A: No. HIPAA does not require patient consent when information is used to support treatment, as is the case with HealthInfoNet.
Q: What if I receive care at a health care organization that is not participating in HealthInfoNet, what happens to my record?
A: Only providers who are participating in HealthInfoNet can access and include information in the system. If your provider does not participate with HealthInfoNet, they will continue to update your medical record in their own system, and they will share your medical records as they always have, by mail, email or fax. However, the goal is that all providers in Maine will participate in the future.
Q: I read that information from mental health providers will not be included, but what if my therapist prescribes medication for me, shouldn’t that be part of my record?
A: It is true that information generated by a licensed mental health provider or facility will not be included in the HealthInfoNet system at this time. If the prescriptions you are taking are included in your medical record at a participating provider like us, then they will be included. For more information about this, call HealthInfoNet or visit their website.

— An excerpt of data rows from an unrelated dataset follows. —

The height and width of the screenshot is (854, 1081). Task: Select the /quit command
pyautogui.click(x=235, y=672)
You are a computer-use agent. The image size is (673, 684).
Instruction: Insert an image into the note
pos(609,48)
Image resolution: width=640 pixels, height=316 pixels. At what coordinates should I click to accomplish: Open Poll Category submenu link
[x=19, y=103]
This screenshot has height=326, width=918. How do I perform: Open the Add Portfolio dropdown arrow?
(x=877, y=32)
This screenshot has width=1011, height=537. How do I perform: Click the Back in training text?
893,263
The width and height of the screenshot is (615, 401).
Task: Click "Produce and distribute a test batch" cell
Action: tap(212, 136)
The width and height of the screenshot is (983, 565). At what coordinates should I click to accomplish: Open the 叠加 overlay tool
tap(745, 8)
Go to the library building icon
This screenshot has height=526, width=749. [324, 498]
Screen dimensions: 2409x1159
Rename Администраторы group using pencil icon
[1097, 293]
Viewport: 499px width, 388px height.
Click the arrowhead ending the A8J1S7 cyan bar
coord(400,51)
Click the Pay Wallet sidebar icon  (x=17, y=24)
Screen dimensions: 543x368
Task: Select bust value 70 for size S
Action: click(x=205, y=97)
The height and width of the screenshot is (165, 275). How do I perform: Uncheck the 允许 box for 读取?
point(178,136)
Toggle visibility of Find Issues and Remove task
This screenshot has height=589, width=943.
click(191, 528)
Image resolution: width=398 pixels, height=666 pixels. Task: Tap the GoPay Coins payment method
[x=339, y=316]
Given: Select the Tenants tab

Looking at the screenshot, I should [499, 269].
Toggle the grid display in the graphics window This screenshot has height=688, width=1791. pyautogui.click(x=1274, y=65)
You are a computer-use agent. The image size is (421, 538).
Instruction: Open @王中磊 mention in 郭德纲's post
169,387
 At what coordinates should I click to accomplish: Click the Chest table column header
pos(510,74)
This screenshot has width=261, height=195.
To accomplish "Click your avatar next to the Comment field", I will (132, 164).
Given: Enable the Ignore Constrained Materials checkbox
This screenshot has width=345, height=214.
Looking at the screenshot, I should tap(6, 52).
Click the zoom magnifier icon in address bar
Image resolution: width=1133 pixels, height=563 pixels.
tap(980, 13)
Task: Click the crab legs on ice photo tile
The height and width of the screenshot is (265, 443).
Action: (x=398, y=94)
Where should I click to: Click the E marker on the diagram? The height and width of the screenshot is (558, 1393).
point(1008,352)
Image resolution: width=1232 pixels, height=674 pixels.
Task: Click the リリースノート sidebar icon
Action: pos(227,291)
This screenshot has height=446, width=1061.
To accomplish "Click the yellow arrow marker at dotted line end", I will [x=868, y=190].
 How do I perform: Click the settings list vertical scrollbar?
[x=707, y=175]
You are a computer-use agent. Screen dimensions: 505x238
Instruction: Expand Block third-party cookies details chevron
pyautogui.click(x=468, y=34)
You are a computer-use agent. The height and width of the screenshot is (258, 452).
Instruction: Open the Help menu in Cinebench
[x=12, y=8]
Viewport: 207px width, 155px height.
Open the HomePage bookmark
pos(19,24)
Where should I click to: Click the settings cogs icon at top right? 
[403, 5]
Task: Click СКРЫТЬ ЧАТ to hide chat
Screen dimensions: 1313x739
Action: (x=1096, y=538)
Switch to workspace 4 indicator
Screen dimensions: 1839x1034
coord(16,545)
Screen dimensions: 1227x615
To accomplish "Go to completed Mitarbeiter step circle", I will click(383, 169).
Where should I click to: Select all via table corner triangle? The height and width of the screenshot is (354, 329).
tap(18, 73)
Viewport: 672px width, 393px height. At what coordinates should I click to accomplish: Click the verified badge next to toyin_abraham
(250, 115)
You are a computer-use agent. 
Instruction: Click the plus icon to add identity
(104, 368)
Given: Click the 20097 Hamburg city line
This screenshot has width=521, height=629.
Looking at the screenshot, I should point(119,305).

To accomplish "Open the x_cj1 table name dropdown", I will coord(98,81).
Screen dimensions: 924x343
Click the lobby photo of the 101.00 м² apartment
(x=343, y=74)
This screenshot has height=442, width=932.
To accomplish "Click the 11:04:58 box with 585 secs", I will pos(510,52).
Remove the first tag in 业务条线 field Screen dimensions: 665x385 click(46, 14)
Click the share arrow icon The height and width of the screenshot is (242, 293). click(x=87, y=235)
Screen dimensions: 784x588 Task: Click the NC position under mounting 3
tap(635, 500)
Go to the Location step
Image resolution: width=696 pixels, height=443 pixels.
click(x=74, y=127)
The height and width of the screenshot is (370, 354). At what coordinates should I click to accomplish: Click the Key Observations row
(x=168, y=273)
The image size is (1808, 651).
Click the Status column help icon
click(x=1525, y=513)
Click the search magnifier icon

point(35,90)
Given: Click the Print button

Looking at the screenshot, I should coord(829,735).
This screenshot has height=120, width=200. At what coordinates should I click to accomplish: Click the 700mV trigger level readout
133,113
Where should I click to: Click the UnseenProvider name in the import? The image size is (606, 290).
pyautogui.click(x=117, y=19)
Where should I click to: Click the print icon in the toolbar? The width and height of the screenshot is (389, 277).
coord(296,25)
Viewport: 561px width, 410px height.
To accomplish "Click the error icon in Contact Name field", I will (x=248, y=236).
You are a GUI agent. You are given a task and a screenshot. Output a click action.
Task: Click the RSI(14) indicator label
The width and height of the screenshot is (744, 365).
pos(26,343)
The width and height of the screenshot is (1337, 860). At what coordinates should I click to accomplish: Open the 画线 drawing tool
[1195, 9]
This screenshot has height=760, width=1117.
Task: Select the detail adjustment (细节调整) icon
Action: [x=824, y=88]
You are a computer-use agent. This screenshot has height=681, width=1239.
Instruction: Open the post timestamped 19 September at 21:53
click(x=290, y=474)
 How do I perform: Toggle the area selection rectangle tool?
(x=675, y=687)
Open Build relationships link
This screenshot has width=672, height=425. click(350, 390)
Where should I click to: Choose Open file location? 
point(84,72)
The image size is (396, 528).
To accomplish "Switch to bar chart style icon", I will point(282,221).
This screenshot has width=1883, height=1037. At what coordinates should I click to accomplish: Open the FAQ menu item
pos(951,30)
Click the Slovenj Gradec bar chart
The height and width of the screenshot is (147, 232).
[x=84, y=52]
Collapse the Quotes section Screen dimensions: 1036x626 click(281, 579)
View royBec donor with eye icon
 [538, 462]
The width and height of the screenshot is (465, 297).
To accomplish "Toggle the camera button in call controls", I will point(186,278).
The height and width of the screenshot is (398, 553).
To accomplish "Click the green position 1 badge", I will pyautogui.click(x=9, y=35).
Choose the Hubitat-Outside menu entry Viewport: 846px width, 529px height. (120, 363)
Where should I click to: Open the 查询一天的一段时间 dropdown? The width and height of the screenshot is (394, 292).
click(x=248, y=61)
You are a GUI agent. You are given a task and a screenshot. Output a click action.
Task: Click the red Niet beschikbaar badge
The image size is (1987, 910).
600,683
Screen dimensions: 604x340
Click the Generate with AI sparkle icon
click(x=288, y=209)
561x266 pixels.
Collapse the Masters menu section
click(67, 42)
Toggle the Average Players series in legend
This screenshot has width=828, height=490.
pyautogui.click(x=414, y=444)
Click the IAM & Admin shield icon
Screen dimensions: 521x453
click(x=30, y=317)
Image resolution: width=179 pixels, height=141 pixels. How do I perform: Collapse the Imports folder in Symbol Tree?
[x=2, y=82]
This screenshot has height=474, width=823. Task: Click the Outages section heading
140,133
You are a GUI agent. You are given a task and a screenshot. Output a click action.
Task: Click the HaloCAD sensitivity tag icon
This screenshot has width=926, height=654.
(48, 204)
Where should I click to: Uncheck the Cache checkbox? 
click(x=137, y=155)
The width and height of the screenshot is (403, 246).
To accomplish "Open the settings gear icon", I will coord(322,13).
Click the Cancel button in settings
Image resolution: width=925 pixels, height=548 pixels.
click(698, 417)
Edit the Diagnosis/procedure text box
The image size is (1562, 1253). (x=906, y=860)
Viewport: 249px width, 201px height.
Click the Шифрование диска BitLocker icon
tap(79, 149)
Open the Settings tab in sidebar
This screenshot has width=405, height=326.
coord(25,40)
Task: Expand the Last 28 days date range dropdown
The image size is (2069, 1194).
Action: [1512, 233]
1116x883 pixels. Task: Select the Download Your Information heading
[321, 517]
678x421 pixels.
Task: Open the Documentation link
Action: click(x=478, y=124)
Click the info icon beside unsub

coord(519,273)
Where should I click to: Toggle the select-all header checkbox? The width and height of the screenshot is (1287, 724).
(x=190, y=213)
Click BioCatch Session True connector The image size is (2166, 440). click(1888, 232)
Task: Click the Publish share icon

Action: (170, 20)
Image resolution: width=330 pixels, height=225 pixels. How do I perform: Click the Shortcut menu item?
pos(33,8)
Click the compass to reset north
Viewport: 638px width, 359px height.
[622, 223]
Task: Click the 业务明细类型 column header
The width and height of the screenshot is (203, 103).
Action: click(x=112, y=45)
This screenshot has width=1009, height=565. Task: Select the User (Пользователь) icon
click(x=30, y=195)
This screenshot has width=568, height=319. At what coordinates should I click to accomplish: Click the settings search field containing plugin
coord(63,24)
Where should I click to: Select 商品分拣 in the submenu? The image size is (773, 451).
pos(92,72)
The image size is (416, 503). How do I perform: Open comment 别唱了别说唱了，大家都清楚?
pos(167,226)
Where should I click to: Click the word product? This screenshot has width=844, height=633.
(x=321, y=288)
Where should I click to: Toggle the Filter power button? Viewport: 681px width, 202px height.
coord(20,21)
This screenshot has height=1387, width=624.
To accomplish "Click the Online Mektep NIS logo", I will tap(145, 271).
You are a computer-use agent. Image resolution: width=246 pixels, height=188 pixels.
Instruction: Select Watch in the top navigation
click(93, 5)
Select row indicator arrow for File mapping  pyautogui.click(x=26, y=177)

Q: What if there is a mistake on my record, how will I get that fixed?
A: Your HealthInfoNet record includes information created by the health care providers caring for you. If you know of an error, please let you provider know about that, so that they can update the information. Once they do this, it will be automatically updated in HealthInfoNet.
Q: How far back will my records go?
A: You may have records dating back to as early as December of 2008, because this is when the large number of organizations started participating in the system. Your medical information from MDI Hospital was included starting as early as March 19, 2012. Your original medical record is not being replaced; it will be maintained just as it has always been.
Q: How can I find who has viewed my record? Is there a record of who has viewed my health information and why?
A: HealthInfoNet will keep track of who views your record, and offers patients’ access to audit reports. Please let us know if you have questions and concerns about access to your record.
Q: Will my medical information be posted on the Internet or sold for someone’s mailing list?
A: No. HealthInfoNet uses a secure private network that is not connected to the Internet. Information that identifies you will not be sold and you will not be added to any mailing list.
Q: How often is the system checked for security failures/hackers?
A: Security tests are performed on an ongoing basis, to make sure that the records remain secure. For more information about security, please contact HealthInfoNet directly.
Q: How can I be sure my information is secure?
A: MDI Hospital believes the most important aspect of participating with HealthInfoNet, which is the State of Maine’s designated Health Information Exchange, is that the patient data is transmitted at the highest level of security. The information that is transmitted from MDIH into the exchange is sent through a Virtual Private Network (VPN) utilizing 256-bit encryption, the most stringent security protocol that is currently available. As patient data is accessed via the HealthInfoNet portal, it undergoes an additional layer of encryption via a secure, HTTPS connection to ensure personal information is protected at all times.